WORK TO COMPLETE ▸
The word "will" appears in some lines of the records below; state how many lines, and nothing else.

DATA FOR REVIEW ▸
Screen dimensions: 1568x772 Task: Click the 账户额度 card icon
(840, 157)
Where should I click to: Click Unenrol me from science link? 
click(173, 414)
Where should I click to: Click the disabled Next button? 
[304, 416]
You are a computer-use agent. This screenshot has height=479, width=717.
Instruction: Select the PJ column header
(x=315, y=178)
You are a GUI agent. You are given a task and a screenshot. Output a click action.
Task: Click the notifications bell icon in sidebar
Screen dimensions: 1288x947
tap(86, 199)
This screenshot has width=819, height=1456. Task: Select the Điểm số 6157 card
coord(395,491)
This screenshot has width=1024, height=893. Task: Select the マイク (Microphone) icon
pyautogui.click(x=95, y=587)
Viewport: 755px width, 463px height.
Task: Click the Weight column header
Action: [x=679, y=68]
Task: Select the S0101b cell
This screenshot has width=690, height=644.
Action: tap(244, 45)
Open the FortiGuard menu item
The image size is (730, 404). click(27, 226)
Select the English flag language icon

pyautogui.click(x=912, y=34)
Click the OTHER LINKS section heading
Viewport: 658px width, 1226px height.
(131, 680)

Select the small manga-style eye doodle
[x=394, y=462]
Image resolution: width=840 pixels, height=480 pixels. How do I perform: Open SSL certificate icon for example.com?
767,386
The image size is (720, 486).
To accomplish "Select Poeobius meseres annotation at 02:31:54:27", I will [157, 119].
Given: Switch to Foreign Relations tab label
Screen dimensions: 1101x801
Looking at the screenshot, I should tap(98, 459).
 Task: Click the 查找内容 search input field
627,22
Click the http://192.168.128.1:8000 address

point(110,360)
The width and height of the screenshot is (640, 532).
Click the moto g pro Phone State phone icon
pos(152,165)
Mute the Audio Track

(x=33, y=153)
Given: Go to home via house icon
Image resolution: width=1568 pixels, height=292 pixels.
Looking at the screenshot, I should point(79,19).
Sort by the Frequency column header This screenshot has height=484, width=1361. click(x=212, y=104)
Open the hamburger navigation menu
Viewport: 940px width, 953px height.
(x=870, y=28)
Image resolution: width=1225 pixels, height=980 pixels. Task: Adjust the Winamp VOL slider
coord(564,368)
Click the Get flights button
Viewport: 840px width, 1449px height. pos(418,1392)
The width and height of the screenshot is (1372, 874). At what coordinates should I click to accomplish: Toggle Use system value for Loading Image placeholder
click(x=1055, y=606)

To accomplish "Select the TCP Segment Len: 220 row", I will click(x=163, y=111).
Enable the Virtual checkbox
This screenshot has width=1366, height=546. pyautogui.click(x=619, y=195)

EXERCISE ANSWER ▸
2